CVE-1999-0886

Vulnerability

The security descriptor (DACL) of the Remote Access Connection Manager service (RASMAN.EXE) in Windows NT 4.0 (Workstation, Server, Enterprise Edition, and Terminal Server Edition) contains an inappropriate Access Control Entry, allowing any unprivileged user with a valid logon to levy requests on the service via the Service Control Manager (SCM). Affected versions include all Windows NT 4.0 variants [1].

Exploitation

An attacker must have a valid user ID and password on the target system. If the machine allows network logon, the vulnerability can be exploited remotely.
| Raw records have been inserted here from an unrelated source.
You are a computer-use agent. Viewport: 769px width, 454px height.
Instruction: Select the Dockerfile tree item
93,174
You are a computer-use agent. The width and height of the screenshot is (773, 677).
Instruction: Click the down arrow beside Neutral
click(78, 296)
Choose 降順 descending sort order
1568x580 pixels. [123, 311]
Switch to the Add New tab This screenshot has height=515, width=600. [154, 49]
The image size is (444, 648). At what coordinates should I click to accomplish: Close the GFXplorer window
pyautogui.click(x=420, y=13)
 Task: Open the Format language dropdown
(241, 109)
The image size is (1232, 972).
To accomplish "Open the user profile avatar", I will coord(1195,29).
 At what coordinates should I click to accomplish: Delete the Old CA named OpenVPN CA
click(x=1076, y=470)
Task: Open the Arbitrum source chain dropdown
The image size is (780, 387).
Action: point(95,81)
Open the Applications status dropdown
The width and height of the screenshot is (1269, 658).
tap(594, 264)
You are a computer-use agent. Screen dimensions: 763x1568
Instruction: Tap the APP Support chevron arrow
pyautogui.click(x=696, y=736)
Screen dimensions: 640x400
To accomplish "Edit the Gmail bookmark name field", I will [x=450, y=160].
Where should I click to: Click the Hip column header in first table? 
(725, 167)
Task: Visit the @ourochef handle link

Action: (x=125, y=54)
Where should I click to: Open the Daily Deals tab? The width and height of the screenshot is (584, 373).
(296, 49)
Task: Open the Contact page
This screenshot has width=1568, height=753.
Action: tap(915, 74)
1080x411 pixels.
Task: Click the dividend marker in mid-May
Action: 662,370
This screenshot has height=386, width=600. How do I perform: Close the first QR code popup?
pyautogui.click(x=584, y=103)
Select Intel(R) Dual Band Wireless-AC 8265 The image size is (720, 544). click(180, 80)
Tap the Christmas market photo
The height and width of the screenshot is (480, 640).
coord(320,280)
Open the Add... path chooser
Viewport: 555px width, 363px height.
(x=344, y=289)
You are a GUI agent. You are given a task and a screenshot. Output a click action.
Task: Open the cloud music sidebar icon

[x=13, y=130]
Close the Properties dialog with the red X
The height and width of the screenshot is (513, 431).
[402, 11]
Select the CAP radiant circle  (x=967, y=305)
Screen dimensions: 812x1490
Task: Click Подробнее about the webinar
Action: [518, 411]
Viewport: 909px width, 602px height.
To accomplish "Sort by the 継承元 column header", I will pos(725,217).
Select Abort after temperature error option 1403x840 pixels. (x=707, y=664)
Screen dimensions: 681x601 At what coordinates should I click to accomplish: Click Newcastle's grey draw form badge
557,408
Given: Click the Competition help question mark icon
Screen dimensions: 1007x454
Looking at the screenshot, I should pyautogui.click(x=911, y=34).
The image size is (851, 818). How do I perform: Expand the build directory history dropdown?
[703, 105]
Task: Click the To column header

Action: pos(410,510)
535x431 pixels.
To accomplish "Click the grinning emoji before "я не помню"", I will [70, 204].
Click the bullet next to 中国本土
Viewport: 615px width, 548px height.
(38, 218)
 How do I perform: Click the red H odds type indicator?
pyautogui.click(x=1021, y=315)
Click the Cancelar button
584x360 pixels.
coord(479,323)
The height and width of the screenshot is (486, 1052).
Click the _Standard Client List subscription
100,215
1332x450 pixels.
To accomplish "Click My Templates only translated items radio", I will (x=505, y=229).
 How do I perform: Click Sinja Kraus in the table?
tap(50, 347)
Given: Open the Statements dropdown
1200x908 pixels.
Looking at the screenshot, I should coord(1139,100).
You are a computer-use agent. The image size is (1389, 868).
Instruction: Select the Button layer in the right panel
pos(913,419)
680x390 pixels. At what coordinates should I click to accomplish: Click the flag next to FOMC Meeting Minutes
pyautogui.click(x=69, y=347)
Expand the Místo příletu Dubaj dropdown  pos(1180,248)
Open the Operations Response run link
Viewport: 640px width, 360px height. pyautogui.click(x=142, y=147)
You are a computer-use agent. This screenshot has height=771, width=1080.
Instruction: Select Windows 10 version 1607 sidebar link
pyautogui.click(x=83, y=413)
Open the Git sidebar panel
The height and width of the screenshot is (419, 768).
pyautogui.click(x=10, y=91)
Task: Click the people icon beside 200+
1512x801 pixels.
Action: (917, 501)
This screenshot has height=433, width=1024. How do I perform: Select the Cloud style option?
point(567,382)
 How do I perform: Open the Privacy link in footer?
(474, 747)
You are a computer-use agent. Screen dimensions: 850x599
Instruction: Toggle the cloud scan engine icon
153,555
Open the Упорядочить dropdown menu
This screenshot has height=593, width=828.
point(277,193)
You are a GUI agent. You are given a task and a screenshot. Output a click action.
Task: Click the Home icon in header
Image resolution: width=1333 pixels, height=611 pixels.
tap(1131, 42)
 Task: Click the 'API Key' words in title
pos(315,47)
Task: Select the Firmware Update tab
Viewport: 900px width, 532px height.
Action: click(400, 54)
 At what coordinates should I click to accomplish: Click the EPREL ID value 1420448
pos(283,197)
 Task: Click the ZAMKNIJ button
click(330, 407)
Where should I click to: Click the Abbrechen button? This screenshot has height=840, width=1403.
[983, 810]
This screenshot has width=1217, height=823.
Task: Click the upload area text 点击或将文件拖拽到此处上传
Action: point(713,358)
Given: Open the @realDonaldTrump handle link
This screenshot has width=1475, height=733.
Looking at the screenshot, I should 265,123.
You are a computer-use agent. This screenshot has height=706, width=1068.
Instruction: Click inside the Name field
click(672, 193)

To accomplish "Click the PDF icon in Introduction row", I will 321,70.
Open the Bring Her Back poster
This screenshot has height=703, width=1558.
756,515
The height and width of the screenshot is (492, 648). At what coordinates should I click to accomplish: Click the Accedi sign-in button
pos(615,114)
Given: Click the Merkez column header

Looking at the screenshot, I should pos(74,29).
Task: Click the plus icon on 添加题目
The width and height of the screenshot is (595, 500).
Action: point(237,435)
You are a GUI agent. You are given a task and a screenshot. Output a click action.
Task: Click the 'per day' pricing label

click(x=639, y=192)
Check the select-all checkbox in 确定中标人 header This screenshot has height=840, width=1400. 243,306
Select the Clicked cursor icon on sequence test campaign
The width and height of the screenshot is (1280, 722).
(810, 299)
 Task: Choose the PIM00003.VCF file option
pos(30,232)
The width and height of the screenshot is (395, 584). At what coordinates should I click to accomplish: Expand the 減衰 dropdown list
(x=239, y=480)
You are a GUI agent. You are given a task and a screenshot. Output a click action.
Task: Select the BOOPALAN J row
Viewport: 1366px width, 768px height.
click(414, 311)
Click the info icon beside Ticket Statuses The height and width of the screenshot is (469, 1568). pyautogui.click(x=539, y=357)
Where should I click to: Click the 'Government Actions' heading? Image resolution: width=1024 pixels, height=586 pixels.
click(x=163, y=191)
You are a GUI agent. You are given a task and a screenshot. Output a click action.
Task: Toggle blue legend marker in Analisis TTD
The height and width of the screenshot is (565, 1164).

The attacker uses the SCM to change the executable path of the RASMAN service to point to arbitrary code (which may reside on a remote share). Restarting the service executes the attacker's code in a System context [1].

Impact

Successful exploitation results in arbitrary code execution in the security context of the SYSTEM account, granting the attacker complete control over the affected system. This includes the ability to install programs, view/change/delete data, or create new accounts with full user rights [1].

Mitigation

Microsoft released a tool (not a full patch) that resets the permissions to the appropriate value; it is available from the referenced security bulletin page. The tool should be run against any machine allowing unprivileged interactive or network logons. No Service Pack was available at the time of disclosure, but the tool was placed in the "Hotfixes-PostSP6" folder [1].